The ferocity of the firestorm of opinion generated by the Ched Evans acquittal has, even by the exceptionally high and cacophonous standards of modern outrage, been astonishing. Some of that opinion has been well informed; very much has not. We have not heard from the jurors involved, the barristers or the judges and it is highly like that we will not. For those of us that did not sit through every day of two trials by jury and hearings in the Court of Appeal (Criminal Division) we are reliant on the accuracy and completeness of newspaper reporting.
If you are a legal blogger a quick way to gain an audience is to be one of the first to offer commentary on whatever is the high profile case of the day. Many of my peers are both swift and skilled in this regard. In my estimation they perform a valuable unpaid public service offering interpretation and commentary to legal matters that enable readers to turn to sources other than newspapers and media websites so that they can understand better the issues involved.
I am often slow to blog on topical cases. There are a number of reasons for this. A practical reason is that being topical requires prioritising blog writing often in the midst of professional commitments which plainly must come first. A second reason is the difficulty of being informed. As a lawyer, obviously, the hope and expectation is that I am informed on the law and if I am not I know how to become knowledgeable. But it is the facts that can be so difficult. Newspaper reporting of trials, even as high profile as Ched Evans’, necessarily contains a tiny fraction of what is actually said and shown in evidence.
Therefore in this blog I do not seek to comment on whether the verdict in this case was right or wrong, surprising or expected. I do have the strongest possible feelings about Mr Evans’ conduct that night and believe that I would shun and censure any relative or friend who behaved similarly.

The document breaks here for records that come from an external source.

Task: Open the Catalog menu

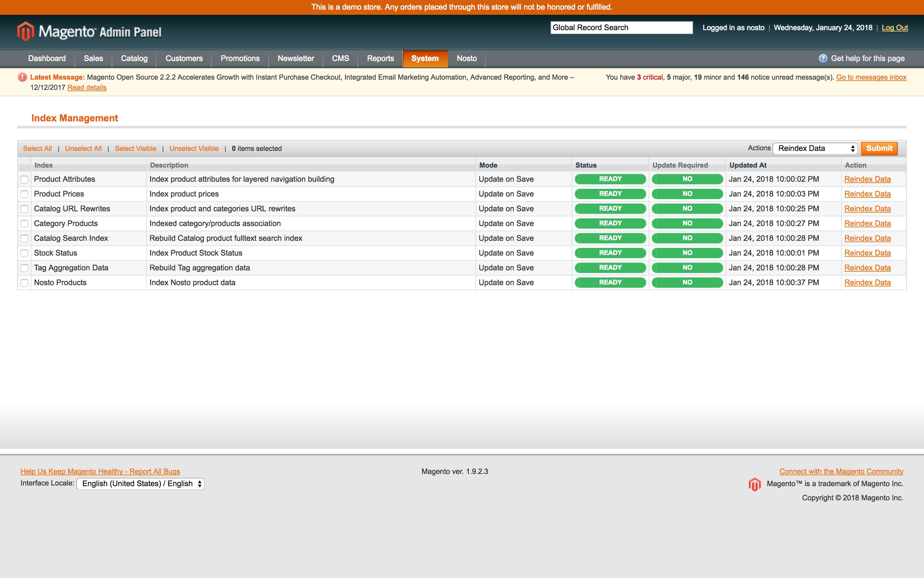Action: [x=134, y=59]
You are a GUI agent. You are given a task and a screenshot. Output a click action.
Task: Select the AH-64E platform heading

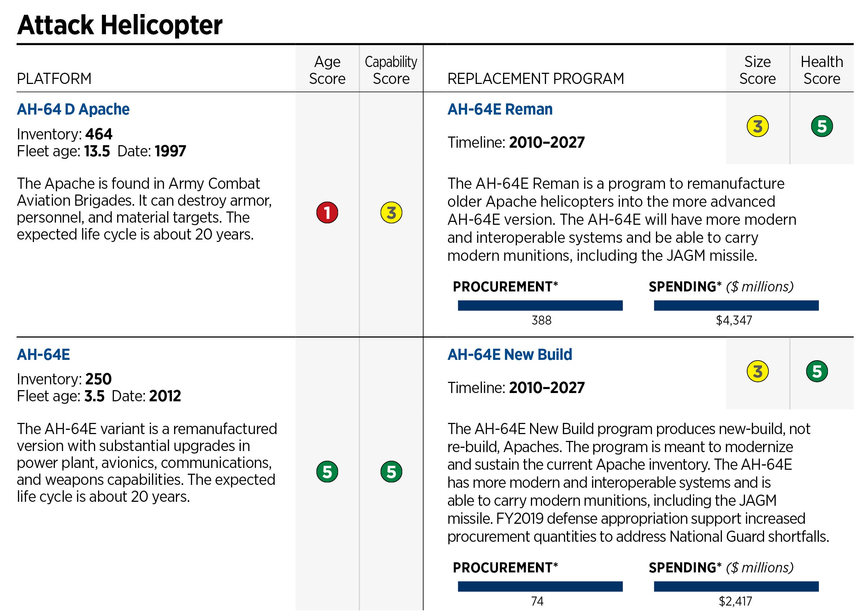[43, 355]
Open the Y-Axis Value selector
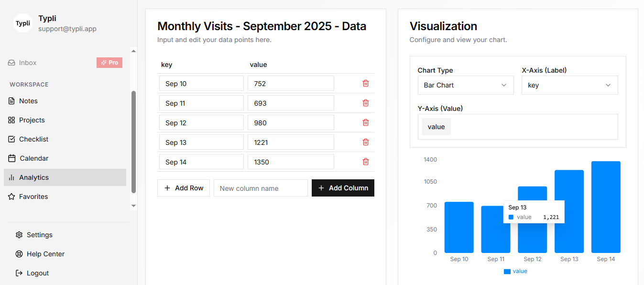Viewport: 644px width, 285px height. 517,127
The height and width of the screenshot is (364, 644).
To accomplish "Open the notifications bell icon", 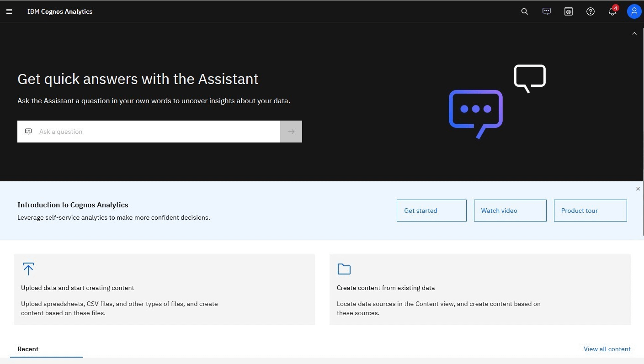I will point(612,11).
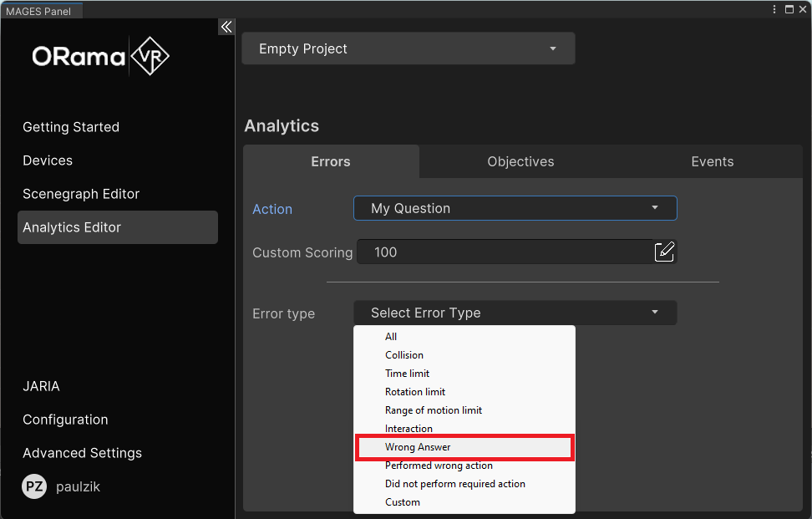Screen dimensions: 812x519
Task: Click the ORama VR logo
Action: click(x=99, y=56)
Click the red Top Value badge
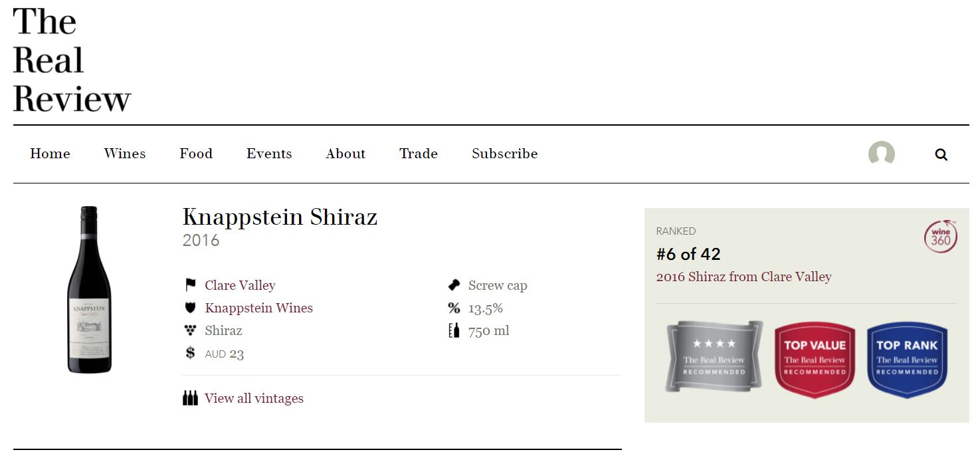Viewport: 980px width, 458px height. pyautogui.click(x=815, y=360)
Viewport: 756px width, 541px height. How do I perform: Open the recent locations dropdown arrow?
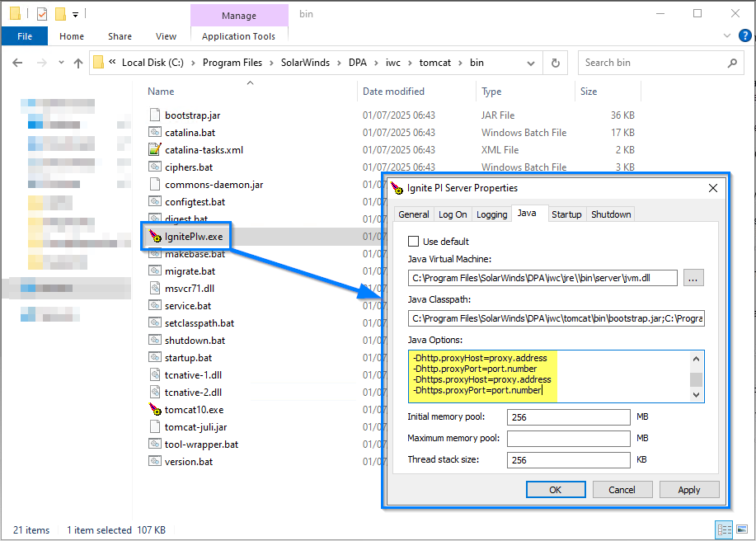61,63
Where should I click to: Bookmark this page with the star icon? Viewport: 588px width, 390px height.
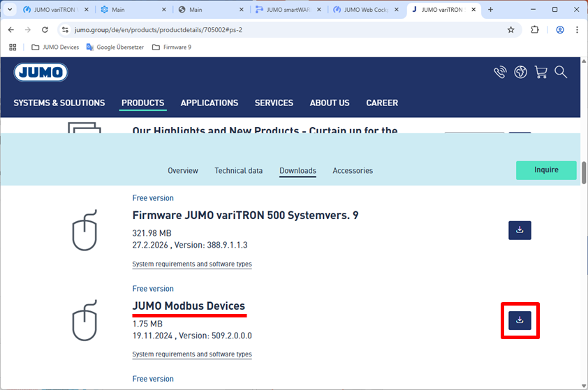pos(510,29)
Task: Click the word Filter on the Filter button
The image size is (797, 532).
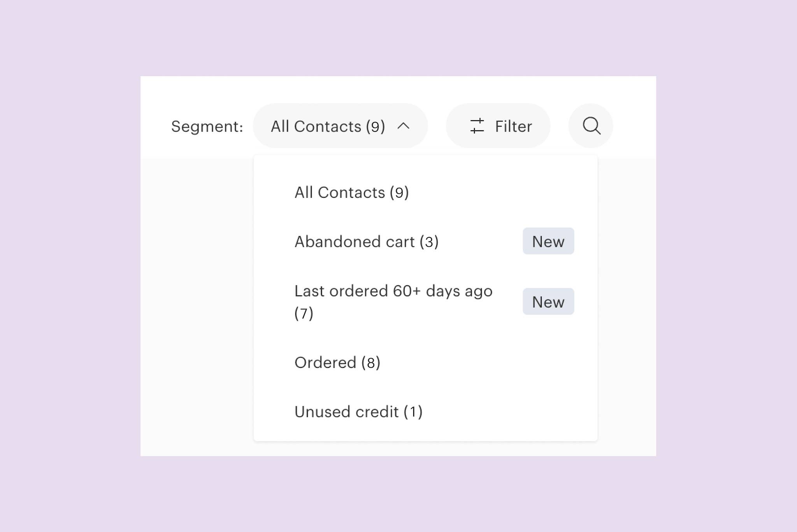Action: [513, 126]

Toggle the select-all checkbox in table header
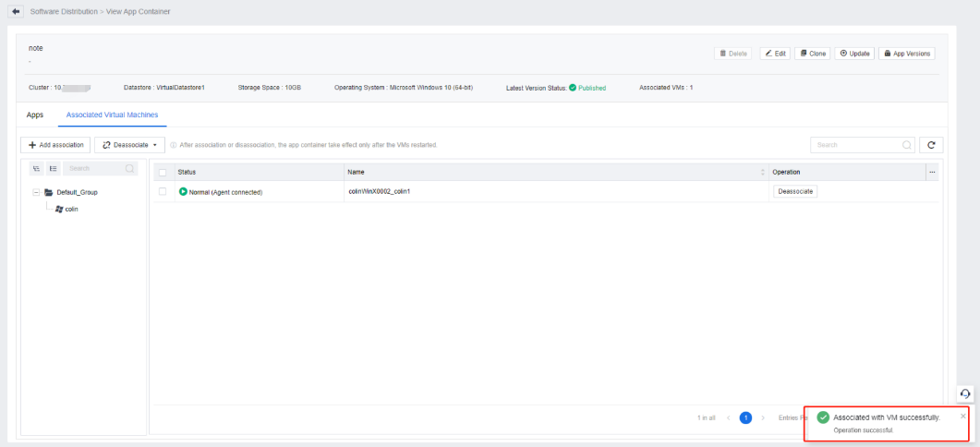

If you want to read some useful, insightful and informed commentary on it I commend TheSecretBarrister.com; Matthew Scott (this time in The Telegraph ) and Nicholas Diable.
If you are inclined to offer your opinion don’t let me stop you. All I will say is that I would be very slow to venture my thoughts on the outcome of complex surgery without undertaking an enormous amount of research and reading first. Hard cases make bad law is an expression all lawyers are familiar with to which the social media coda is that ignorance makes for bad opinions.